### Assignment
Please reproduce exactly the lines from the start of the records through the one containing "Click the Jobbörse.de", and nothing more.

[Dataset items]

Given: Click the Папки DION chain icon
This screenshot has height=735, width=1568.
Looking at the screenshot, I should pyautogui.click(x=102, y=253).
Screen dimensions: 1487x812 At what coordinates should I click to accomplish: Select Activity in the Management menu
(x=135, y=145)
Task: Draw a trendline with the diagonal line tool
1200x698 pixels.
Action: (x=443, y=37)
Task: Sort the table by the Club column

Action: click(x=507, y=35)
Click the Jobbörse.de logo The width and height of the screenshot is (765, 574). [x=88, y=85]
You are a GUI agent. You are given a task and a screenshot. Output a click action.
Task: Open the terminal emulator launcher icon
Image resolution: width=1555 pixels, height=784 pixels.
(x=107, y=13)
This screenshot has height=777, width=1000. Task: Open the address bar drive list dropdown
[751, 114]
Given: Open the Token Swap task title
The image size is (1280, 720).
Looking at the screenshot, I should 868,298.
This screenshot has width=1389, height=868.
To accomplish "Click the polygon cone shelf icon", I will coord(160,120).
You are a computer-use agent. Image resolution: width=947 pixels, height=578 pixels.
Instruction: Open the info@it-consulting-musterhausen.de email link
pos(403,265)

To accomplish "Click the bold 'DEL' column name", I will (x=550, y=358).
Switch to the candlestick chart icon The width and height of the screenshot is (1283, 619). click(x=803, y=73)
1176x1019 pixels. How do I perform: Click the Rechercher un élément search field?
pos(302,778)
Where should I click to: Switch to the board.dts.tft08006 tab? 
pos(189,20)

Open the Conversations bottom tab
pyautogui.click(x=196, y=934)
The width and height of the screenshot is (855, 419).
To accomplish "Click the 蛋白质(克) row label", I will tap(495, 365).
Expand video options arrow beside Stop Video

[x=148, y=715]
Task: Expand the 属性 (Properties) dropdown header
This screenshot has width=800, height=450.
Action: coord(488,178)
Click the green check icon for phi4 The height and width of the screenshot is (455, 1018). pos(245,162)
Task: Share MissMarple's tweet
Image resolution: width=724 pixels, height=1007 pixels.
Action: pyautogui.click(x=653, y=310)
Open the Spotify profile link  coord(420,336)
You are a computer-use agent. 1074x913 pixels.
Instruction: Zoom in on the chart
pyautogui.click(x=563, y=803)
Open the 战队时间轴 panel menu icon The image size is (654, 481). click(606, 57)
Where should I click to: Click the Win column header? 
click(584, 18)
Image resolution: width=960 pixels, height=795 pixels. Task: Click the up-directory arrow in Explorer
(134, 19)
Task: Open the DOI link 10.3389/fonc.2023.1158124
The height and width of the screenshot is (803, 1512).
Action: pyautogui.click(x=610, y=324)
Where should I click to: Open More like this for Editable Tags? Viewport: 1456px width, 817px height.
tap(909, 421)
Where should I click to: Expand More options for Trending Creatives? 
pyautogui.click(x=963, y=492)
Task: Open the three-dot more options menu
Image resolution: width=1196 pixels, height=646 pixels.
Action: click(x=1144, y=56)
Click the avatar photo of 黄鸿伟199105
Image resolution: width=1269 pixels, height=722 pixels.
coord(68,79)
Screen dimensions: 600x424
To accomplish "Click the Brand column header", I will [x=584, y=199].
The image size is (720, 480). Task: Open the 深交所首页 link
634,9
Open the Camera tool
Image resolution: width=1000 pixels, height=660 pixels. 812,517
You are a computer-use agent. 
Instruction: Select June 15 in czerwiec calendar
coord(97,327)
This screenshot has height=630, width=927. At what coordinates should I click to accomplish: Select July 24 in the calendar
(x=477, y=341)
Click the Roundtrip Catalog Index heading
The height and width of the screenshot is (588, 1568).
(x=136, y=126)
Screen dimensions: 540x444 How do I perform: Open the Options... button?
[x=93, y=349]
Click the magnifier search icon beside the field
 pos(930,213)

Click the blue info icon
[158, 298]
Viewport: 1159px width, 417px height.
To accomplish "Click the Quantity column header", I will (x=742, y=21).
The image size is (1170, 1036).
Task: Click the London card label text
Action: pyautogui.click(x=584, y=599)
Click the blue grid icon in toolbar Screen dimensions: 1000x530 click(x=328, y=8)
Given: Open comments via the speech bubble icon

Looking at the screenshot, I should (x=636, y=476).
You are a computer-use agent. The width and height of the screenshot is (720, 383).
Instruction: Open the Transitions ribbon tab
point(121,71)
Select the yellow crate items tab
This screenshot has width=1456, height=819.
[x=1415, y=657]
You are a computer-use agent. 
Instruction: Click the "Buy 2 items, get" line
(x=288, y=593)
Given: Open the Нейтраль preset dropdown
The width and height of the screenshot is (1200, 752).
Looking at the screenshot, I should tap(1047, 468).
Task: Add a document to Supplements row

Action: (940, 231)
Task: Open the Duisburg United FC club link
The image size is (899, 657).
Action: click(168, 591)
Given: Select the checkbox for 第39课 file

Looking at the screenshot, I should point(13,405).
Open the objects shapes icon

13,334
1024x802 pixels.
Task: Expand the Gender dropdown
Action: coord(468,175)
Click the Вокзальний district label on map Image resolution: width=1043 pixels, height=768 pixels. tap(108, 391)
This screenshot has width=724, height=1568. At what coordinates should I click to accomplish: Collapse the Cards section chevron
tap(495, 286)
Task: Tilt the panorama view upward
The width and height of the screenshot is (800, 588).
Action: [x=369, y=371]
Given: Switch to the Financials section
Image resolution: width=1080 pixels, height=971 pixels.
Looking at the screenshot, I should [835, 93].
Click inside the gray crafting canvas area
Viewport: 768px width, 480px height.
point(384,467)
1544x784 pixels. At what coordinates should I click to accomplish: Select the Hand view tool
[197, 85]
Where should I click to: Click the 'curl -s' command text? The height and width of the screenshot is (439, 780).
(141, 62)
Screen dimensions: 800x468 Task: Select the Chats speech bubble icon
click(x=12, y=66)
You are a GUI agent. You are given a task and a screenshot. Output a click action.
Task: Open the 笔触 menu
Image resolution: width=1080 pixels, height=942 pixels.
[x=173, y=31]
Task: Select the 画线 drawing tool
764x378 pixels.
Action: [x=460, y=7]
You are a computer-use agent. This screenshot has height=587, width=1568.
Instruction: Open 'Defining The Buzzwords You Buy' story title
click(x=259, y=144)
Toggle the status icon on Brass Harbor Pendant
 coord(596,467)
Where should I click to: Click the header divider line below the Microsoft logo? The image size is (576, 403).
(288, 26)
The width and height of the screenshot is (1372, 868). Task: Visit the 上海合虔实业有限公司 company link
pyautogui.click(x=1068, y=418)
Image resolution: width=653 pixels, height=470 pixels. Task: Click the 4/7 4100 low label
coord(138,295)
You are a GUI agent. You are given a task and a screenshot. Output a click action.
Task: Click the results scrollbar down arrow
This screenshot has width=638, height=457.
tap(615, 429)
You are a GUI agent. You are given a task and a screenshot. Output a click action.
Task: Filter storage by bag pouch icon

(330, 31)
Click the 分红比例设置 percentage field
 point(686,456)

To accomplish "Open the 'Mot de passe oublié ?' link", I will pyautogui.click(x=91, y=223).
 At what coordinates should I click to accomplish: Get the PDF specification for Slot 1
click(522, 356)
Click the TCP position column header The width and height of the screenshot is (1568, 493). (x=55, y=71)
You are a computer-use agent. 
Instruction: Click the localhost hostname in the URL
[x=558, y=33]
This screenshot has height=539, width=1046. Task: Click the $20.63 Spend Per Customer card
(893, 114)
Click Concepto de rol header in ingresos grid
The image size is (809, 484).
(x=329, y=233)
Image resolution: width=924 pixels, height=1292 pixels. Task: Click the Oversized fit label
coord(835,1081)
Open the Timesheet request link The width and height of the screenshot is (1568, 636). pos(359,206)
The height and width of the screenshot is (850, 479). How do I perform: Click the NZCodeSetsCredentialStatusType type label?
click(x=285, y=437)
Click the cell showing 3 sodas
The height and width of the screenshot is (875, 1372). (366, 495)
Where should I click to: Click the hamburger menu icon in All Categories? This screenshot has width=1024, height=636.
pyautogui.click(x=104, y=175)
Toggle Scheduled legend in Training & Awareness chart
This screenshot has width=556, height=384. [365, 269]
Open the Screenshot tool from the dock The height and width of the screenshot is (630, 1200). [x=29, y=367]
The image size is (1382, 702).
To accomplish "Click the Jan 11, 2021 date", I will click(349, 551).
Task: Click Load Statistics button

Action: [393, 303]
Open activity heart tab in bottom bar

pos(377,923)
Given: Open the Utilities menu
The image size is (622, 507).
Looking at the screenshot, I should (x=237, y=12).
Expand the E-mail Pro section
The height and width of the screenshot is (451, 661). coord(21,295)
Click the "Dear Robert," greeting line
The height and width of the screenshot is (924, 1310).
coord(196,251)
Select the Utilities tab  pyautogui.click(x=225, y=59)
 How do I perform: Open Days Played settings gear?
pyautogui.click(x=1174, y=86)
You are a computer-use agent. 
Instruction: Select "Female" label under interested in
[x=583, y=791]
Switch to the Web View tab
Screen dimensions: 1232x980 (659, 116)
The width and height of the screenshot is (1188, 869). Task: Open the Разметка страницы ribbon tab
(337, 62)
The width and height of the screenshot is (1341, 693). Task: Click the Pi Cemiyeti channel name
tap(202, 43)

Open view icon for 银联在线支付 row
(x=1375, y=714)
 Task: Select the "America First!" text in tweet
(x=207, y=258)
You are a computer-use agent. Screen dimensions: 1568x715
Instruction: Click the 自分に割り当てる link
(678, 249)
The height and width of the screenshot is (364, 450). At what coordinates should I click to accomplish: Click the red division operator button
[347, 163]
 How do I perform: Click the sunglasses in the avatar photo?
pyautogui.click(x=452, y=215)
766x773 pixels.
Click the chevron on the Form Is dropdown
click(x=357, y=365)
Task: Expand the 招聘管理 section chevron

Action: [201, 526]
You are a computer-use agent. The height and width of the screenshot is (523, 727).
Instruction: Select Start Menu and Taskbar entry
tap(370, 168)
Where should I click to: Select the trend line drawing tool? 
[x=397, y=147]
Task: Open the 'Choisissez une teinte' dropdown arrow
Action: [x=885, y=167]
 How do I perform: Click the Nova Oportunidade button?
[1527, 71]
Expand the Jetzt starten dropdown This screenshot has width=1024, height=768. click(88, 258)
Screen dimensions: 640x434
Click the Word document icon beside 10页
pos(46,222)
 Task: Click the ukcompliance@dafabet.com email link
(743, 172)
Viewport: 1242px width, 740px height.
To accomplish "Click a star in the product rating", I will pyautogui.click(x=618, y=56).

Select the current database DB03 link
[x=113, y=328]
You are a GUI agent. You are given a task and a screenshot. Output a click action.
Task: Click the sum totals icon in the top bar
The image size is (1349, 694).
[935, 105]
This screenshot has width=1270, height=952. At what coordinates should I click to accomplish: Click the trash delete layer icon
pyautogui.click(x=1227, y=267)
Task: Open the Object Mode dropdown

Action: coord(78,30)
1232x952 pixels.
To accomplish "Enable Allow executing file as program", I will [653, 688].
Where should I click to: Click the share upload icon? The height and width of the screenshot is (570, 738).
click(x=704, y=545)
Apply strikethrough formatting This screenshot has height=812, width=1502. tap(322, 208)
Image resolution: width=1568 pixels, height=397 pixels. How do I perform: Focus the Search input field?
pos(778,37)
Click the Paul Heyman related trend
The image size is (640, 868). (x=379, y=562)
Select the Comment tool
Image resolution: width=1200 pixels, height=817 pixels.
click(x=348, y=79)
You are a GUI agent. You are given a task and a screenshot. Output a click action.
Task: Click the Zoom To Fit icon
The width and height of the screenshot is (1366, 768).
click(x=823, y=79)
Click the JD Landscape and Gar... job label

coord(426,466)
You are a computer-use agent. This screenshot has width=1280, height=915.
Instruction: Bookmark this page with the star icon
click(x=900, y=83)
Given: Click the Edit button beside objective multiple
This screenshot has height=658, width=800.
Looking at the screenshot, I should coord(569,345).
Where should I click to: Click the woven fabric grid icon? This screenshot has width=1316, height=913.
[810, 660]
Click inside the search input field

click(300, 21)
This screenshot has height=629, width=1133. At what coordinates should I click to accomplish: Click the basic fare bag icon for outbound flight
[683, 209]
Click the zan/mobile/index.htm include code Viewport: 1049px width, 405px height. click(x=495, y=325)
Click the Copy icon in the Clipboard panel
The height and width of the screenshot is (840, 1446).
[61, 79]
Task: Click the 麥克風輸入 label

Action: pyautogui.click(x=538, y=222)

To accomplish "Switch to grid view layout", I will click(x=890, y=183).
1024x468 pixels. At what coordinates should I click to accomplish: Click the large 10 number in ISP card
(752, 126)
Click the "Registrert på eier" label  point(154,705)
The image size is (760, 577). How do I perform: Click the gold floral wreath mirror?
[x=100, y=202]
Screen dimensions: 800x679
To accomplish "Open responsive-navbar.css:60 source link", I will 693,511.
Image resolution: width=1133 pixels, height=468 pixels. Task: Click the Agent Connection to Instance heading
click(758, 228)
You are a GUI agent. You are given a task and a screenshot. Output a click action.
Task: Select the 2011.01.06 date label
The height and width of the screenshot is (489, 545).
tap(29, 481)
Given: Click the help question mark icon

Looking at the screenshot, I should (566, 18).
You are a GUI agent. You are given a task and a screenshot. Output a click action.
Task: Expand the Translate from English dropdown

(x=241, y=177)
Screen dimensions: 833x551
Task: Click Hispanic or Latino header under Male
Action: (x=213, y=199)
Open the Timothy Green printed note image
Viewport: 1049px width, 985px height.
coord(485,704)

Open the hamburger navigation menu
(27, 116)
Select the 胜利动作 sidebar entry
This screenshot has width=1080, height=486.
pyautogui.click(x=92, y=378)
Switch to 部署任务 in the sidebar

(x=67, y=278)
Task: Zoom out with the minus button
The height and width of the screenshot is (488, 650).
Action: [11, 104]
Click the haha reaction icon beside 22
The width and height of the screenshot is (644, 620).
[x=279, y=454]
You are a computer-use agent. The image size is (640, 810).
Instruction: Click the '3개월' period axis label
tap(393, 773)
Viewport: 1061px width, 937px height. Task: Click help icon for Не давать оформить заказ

### Answer area
Given: Click the Папки DION chain icon
This screenshot has height=735, width=1568.
Looking at the screenshot, I should pyautogui.click(x=102, y=253).
Screen dimensions: 1487x812 At what coordinates should I click to accomplish: Select Activity in the Management menu
(x=135, y=145)
Task: Draw a trendline with the diagonal line tool
1200x698 pixels.
Action: (x=443, y=37)
Task: Sort the table by the Club column

Action: click(x=507, y=35)
Click the Jobbörse.de logo The width and height of the screenshot is (765, 574). [x=88, y=85]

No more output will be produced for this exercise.